A New Determination of the Spectra and Luminosity Function of Gamma-Ray Millisecond Pulsars
Ilias Cholis, Dan Hooper, Tim Linden

TL;DR
This study analyzes 5.6 years of Fermi data to characterize the spectra and luminosity function of gamma-ray millisecond pulsars, revealing their spectral properties, luminosity distribution, and implications for emission models.
Contribution
It provides the first comprehensive gamma-ray spectra and luminosity function of millisecond pulsars using extensive Fermi data, and compares emission models.
Findings
Most millisecond pulsars have spectra with a power-law and exponential cutoff near 1-2 GeV.
Gamma-ray emission from globular clusters is dominated by a few bright millisecond pulsars.
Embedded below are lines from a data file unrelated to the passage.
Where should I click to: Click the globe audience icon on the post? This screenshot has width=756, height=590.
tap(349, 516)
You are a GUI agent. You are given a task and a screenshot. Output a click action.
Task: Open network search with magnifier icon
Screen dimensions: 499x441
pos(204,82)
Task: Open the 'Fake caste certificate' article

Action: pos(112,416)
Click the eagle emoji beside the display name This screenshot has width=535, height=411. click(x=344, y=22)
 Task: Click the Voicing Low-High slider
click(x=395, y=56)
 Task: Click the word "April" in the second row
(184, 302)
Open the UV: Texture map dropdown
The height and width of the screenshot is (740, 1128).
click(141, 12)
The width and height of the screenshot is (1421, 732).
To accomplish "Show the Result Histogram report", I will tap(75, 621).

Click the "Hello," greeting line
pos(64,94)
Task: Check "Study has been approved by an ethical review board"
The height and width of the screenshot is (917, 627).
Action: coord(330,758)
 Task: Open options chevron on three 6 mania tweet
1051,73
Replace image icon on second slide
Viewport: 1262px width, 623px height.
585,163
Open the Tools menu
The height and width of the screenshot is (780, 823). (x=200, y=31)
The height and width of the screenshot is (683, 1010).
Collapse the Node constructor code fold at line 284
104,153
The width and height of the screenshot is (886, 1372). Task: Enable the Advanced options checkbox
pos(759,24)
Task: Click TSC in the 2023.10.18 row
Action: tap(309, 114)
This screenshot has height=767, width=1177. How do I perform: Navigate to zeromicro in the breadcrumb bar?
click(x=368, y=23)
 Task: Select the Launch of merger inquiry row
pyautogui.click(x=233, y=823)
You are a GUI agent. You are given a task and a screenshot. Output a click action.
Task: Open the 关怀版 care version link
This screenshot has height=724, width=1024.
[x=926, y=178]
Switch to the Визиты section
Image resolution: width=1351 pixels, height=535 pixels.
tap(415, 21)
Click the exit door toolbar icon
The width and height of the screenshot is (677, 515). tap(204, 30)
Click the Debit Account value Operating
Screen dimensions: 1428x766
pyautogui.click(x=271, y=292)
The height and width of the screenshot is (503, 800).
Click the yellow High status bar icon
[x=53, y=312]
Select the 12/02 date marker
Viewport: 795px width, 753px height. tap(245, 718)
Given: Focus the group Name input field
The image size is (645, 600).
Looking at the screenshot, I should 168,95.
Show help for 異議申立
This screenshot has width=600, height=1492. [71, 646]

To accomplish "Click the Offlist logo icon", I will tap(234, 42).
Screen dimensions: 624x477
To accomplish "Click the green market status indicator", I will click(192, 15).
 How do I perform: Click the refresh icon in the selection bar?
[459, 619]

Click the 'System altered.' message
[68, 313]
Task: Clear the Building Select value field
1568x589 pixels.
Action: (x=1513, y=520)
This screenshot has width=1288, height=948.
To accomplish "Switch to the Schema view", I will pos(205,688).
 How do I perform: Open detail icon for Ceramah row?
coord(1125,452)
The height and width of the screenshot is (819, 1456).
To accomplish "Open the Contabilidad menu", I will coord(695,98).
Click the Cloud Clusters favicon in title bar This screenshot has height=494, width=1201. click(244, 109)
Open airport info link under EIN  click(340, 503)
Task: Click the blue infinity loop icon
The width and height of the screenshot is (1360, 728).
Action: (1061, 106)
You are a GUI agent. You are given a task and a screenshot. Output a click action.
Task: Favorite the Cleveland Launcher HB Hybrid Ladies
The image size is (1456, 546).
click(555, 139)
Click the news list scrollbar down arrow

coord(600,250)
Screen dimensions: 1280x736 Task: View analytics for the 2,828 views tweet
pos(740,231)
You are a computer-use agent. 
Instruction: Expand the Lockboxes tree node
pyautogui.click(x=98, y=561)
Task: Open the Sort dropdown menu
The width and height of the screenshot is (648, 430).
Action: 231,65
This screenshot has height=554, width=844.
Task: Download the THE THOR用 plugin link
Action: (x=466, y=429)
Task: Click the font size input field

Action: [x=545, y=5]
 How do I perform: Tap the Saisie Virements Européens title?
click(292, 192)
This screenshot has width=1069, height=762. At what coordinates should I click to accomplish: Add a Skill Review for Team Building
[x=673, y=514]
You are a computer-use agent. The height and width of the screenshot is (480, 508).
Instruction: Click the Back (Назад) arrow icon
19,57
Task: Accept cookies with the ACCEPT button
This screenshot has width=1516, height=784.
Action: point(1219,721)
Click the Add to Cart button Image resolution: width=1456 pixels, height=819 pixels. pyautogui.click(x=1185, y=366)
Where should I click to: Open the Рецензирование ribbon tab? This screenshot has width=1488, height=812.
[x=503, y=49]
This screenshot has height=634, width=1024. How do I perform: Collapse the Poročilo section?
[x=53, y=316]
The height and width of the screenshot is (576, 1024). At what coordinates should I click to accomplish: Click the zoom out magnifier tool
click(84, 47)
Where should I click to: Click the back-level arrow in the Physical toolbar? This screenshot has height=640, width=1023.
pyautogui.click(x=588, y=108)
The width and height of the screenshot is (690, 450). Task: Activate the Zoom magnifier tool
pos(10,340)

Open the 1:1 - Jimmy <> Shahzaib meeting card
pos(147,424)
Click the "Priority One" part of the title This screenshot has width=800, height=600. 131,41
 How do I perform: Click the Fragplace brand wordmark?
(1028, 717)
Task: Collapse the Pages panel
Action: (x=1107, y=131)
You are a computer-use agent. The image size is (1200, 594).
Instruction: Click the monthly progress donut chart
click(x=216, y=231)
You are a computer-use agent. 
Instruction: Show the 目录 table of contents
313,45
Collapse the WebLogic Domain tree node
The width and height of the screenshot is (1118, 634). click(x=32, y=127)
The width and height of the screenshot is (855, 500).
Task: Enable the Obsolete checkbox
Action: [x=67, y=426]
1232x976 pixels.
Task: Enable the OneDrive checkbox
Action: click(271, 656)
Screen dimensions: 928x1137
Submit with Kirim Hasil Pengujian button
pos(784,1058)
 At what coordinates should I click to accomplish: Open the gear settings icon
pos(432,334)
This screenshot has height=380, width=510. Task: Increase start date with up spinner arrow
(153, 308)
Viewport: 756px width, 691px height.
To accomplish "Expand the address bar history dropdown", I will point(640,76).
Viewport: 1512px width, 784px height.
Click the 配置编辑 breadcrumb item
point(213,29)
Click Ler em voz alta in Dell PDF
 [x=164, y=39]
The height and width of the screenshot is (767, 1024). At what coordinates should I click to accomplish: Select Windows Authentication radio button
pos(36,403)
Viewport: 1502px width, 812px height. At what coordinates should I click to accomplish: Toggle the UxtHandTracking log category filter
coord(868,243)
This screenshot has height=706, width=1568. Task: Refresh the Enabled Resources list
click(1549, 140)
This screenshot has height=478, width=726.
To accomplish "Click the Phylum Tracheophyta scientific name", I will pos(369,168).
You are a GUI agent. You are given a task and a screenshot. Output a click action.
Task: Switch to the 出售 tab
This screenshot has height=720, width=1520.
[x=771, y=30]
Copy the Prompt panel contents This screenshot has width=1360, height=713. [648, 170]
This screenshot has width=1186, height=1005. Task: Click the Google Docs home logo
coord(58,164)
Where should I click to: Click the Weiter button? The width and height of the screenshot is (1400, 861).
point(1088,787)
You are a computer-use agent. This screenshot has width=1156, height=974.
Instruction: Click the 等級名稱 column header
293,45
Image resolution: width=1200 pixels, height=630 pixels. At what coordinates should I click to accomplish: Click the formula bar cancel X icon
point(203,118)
Gamma-ray emission is more isotropic and less beamed than X-ray emission, supporting outer gap models.
Abstract
In this article, we revisit the gamma-ray emission observed from millisecond pulsars and globular clusters. Based on 5.6 years of data from the Fermi Gamma-Ray Space Telescope, we report gamma-ray spectra for 61 millisecond pulsars, finding most to be well fit by a power-law with an exponential cutoff, producing to a spectral peak near ~1-2 GeV (in units). Additionally, while most globular clusters exhibit a similar spectral shape, we identify a few with significantly softer spectra. We also determine the gamma-ray luminosity function of millisecond pulsars using the population found in the nearby field of the Milky Way, and within the globular cluster 47 Tucanae. We find that the gamma-ray emission observed from globular clusters is dominated by a relatively small number of bright millisecond pulsars, and that low-luminosity pulsars account for only a small fraction of the…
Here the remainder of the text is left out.